- [TEXT EXCERPT]:

Nine Millikin University students learned real-life lessons during winter break by immersing themselves in the culture of Harry Potter, a journey that included a visit to London to experience "The Making of Harry Potter" at Warner Bros. Studio – London, and a visit to Orlando, Fla., to see The Wizarding World of Harry Potter, a themed area spanning two theme parks at the Universal Orlando Resort.
Ngozi Onuora, Millikin assistant professor of education, and Molly Berry, director of the Office of Inclusion and Student Engagement, led the course for the first time as part of the January immersion curriculum.
Called "Mudbloods, Muggles & Misfits: Power & Prejudice in the Harry Potter Series," the class began meeting once a month starting in September 2015 to have discussions about the books and to draw connections with themes of power and prejudice. As part of their course studies, the students examined a current global issue of their choice and made a case for how its root cause was connected to power and prejudice.
Among the stops in London were Big Ben and Westminster Abbey. "The idea was not just talking about the books and connecting power and prejudice, but actually seeing the land that Harry Potter was imagined in, walking through the streets of London, and being immersed in the experienced," said Berry.

- [GIVEN INFORMATION]:
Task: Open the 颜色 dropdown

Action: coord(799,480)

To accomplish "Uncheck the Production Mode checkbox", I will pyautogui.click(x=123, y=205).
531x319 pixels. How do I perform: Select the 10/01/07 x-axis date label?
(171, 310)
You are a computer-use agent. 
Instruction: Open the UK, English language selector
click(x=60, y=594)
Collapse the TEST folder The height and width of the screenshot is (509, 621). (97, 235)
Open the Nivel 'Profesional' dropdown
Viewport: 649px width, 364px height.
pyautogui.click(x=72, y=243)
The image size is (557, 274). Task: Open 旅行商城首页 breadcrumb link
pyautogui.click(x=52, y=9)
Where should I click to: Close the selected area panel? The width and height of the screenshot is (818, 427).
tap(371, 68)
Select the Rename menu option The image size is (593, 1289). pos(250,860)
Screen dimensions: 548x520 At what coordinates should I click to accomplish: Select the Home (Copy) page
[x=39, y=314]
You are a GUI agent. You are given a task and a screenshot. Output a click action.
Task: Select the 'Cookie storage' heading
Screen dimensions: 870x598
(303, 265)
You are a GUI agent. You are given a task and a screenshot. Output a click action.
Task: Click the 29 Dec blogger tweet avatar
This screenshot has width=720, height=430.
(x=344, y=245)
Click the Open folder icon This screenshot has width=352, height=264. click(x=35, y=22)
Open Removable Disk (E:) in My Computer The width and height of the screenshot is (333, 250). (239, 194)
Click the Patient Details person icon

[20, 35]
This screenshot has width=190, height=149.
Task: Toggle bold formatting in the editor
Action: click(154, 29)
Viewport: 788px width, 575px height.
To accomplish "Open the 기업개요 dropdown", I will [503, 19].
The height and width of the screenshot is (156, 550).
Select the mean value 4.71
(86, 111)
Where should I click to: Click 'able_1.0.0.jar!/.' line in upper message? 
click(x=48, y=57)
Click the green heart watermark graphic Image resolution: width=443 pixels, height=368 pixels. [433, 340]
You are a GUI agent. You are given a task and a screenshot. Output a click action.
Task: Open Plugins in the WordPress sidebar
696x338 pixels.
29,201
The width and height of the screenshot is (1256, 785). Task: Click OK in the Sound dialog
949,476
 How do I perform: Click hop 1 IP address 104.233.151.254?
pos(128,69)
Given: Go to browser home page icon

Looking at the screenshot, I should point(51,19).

- [EXERCISE REQUIREMENTS]:
[1] Rewrite the article on the Millikin Harry Potter course from "Nine Millikin University" to "January immersion curriculum.", changing "winter break" to "spring break".
[2] Based on the article on the Millikin Harry Potter course, state whether each of the following statements is true, and quote the words that decide each answer.
(a) The course was led for the first time as part of the January immersion curriculum.
(b) The class began meeting once a week in September 2015.
(c) Big Ben and Westminster Abbey were among the stops in London.
[3] Pick up the article on the Millikin Harry Potter course after its final sentence and carry it forward.

- [OUTPUTS FOR THE TASKS]:
[1]
Nine Millikin University students learned real-life lessons during spring break by immersing themselves in the culture of Harry Potter, a journey that included a visit to London to experience "The Making of Harry Potter" at Warner Bros. Studio – London, and a visit to Orlando, Fla., to see The Wizarding World of Harry Potter, a themed area spanning two theme parks at the Universal Orlando Resort.
Ngozi Onuora, Millikin assistant professor of education, and Molly Berry, director of the Office of Inclusion and Student Engagement, led the course for the first time as part of the January immersion curriculum.

[2]
(a) Yes: "led the course for the first time as part of the January immersion curriculum."
(b) No: "the class began meeting once a month starting in September 2015."
(c) Yes: "Among the stops in London were Big Ben and Westminster Abbey."

[3]
During their visit to Warner Bros. Studio, Cortez C'airra, a junior biology major from Alsip, Ill., said she "was able to feel the powerful energy of years of hard work and dedication throughout the building. Being able to see every single detail and piece of work put into the films was just the greatest experience."
Each student created a blog to share their views on how power and prejudice are portrayed in the Harry Potter series. The students also reflected on how the themes of power and prejudice affect them and what their responsibilities as democratic citizens in a global environment should be in similar situations in the real world.
Onuora noted, "What we wanted to do was a global studies class and move the students outside of their neighborhood, outside of what was happening in America, and look at power and prejudice and issues that were more global. The key is making the connection from what's happening in the books to what's happening in the world."